彼が「浄龍」というコードネームを持ち、フィクサー集団「大道寺一派」のエージェントとして活動していた空白の期間(「龍が如く7」の裏側)を描いています。
次回作「龍が如く8」へと繋がる重要なミッシングリンクであり、桐生一馬という男の生き様をこれでもかと見せつけられる熱い作品です。
愛する子供たちを守るため、自分の名前も過去も捨てた桐生一馬。
大道寺一派の隠れ蓑である寺で、世捨て人のように暮らしていた彼ですが、ある任務中に謎の集団に襲撃されたことをきっかけに、再び裏社会の巨大な陰謀へと巻き込まれていきます。
今回の舞台は、おなじみの大阪・蒼天堀と、横浜・伊勢佐木異人町。
「名を消した男」としての制約があり、かつての仲間たちに会いたくても会えない、名乗ることもできないという状況が、物語に絶妙な緊張感と切なさを生んでいます。
特に終盤の展開は、シリーズを追いかけてきたファンであれば涙なしには見られない、感動的なシーンの連続です。
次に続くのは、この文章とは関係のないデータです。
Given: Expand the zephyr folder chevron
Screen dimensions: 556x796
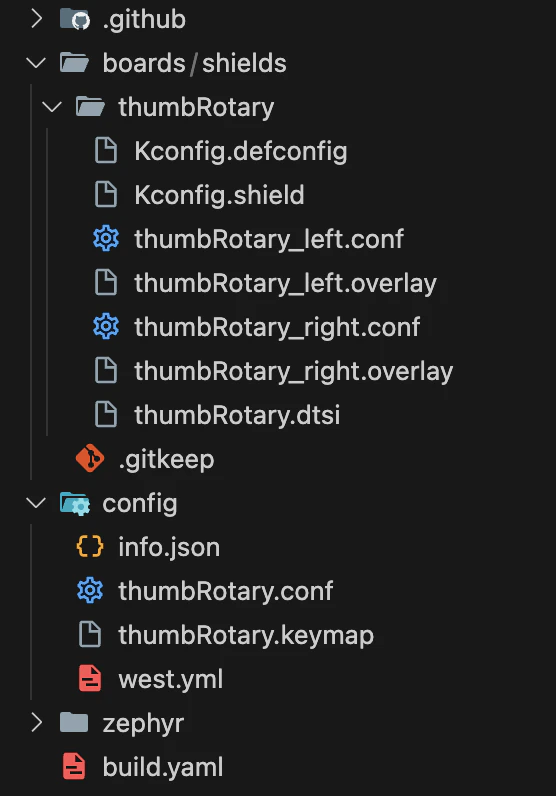Looking at the screenshot, I should (x=37, y=722).
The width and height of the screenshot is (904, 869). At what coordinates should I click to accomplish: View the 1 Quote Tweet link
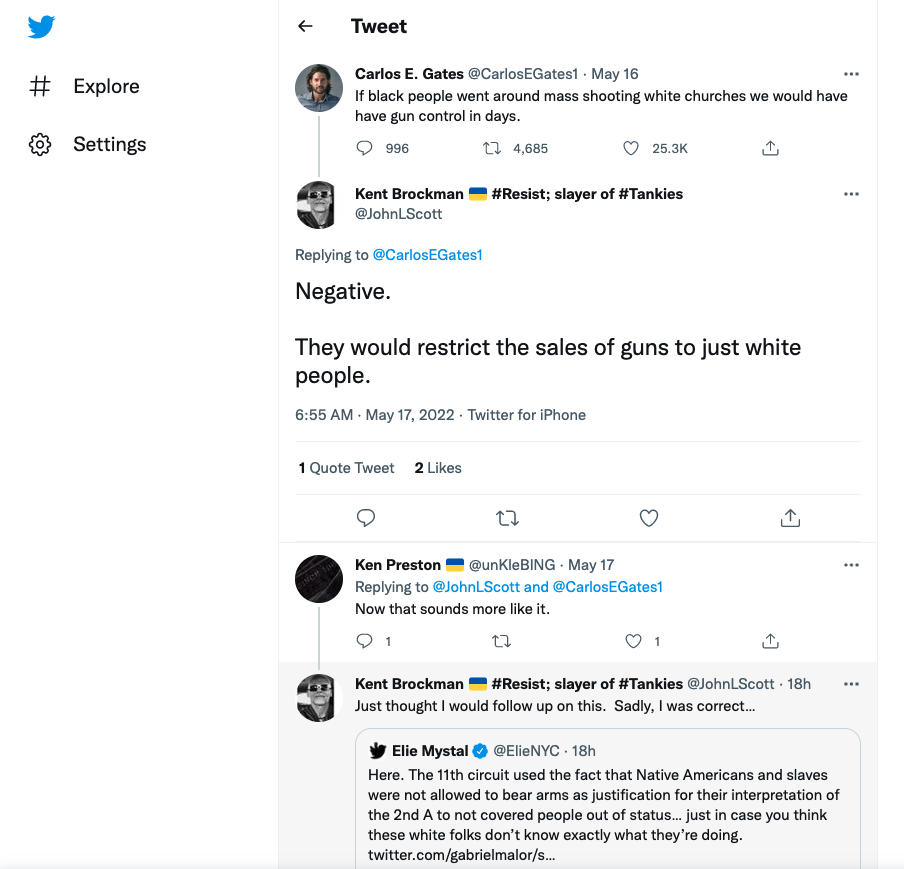346,468
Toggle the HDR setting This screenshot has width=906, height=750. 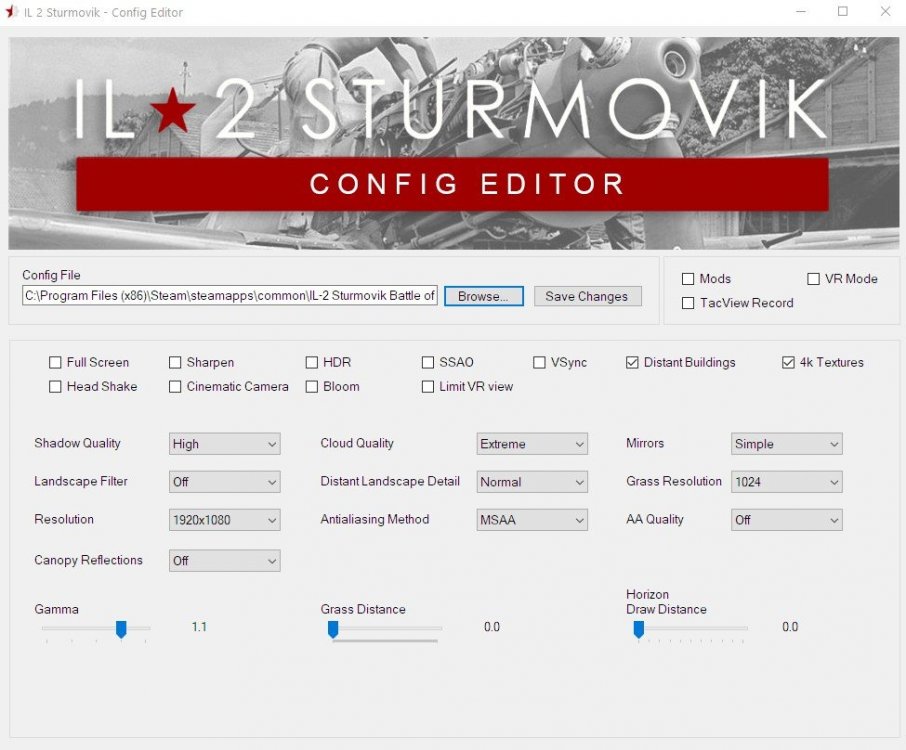point(312,362)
本作は「7」のRPGコマンドバトルではなく、シリーズ従来の喧嘩アクションが採用されています。
「ドラゴンエンジン」によるアクションはさらに洗練され、2つのスタイルを切り替えて戦う爽快感が抜群です。
従来の桐生一馬の喧嘩スタイルを正統進化させたもの。
圧倒的なパワーで敵を殴り飛ばし、ド派手なヒートアクションで粉砕する、「これぞ龍が如く」という豪快な戦いが楽しめます。
チャージ攻撃やカウンターなど、極めれば極めるほど強くなる、王道のスタイルです。
大道寺一派のエージェントとして習得した、ガジェットを駆使する新スタイル。
これが非常に新鮮で面白いです。
本作のやり込みの目玉は、コンテナ船を改造した巨大な歓楽街「キャッスル」にある闘技場です。
ここでは、桐生一人が戦うだけでなく、仲間を集めてチームで戦う「地獄チームランブル」が遊べます。
仲間になるキャラクターは、杉浦や真島、冴島といったシリーズの人気キャラクターから、どこかで見たようなYouTuber風のキャラまで多種多様。
彼らを育成し、最強のチームを作って大会を勝ち抜いていく過程は、それだけで一本のゲームとして成立するほどのボリュームと面白さがあります。
もちろん、キャバクラ(今回は実写映像!)やポケットサーキットなどの定番プレイスポットも健在です。
「外伝」というタイトルに騙されてはいけません。
これは「龍が如く7」の裏で起きていたもう一つの本編であり、桐生一馬の物語における重要な転換点です。
アクションゲームとしての完成度も高く、ストーリーの熱さも最高潮。
「8」をプレイする前に、あるいはプレイした後でも、絶対に遊んでおくべき傑作です。
「名を消しても、伝説は消えない」というキャッチコピー通りの、男の生き様を体験してください。